- **Prompt**:
Duplicate the stretch of lines from the one containing "Given: Click the" through the end of the records, both ends included.

(Raw records)

** BEGIN **

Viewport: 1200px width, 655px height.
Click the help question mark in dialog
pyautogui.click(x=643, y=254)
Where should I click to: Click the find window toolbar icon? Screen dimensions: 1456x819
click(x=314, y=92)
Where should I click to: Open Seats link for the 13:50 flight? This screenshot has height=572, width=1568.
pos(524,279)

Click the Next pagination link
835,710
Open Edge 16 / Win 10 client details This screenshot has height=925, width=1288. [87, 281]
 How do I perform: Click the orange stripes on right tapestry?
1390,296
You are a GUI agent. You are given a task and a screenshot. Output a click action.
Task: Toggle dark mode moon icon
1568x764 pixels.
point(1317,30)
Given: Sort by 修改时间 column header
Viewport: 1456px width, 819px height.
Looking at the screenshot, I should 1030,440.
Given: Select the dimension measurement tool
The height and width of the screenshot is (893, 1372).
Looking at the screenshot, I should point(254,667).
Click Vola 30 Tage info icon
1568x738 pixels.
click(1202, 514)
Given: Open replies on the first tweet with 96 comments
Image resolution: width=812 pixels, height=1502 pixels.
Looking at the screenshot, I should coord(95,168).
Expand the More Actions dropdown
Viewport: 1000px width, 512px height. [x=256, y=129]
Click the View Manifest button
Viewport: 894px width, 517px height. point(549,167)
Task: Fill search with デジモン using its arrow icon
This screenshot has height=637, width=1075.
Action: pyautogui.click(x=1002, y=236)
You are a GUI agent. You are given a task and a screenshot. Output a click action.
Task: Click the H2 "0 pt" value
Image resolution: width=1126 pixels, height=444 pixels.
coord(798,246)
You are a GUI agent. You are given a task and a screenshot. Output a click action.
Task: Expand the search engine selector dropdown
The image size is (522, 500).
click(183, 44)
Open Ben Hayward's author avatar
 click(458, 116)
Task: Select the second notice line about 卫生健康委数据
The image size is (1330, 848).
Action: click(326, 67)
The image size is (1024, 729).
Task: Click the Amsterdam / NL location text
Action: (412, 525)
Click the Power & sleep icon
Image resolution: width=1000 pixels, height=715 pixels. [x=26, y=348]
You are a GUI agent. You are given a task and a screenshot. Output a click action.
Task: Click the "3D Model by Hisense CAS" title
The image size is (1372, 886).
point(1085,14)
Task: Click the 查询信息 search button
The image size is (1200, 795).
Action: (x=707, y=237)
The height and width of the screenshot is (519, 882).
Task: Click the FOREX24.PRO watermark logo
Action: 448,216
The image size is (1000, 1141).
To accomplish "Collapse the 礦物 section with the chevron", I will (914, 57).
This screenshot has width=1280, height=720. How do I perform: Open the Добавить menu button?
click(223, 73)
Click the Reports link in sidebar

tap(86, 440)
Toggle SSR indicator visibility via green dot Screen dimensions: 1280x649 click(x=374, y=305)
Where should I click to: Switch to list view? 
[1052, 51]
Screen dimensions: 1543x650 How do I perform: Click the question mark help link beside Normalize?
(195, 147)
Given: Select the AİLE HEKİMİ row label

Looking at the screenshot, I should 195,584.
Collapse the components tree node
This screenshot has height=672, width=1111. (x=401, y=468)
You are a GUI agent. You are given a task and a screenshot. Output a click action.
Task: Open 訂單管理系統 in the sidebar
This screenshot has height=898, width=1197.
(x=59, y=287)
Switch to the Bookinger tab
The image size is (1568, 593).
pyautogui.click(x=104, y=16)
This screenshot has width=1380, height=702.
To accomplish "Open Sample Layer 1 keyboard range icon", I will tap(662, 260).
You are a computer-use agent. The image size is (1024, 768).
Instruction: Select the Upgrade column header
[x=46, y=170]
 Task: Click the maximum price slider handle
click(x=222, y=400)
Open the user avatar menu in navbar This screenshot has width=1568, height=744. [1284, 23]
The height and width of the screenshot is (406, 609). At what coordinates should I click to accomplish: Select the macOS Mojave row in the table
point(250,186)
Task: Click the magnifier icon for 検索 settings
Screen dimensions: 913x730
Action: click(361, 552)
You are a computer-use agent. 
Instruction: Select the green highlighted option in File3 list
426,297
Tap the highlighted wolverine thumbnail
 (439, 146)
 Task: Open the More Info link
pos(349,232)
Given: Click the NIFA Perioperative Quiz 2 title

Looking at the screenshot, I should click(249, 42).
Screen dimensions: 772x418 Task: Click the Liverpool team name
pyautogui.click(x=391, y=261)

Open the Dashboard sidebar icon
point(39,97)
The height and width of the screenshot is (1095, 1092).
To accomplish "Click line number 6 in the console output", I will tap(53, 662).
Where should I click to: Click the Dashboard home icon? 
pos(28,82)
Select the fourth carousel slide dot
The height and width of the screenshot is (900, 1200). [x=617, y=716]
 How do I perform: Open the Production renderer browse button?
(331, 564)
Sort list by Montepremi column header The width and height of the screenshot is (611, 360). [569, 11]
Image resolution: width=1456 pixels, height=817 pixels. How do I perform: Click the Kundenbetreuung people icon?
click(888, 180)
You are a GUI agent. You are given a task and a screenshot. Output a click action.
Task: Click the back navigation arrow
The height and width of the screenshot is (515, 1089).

** END **

- **Answer below**:
Given: Click the NIFA Perioperative Quiz 2 title

Looking at the screenshot, I should click(249, 42).
Screen dimensions: 772x418 Task: Click the Liverpool team name
pyautogui.click(x=391, y=261)

Open the Dashboard sidebar icon
point(39,97)
The height and width of the screenshot is (1095, 1092).
To accomplish "Click line number 6 in the console output", I will tap(53, 662).
Where should I click to: Click the Dashboard home icon? 
pos(28,82)
Select the fourth carousel slide dot
The height and width of the screenshot is (900, 1200). [x=617, y=716]
 How do I perform: Open the Production renderer browse button?
(331, 564)
Sort list by Montepremi column header The width and height of the screenshot is (611, 360). [569, 11]
Image resolution: width=1456 pixels, height=817 pixels. How do I perform: Click the Kundenbetreuung people icon?
click(888, 180)
You are a GUI agent. You are given a task and a screenshot. Output a click action.
Task: Click the back navigation arrow
The height and width of the screenshot is (515, 1089).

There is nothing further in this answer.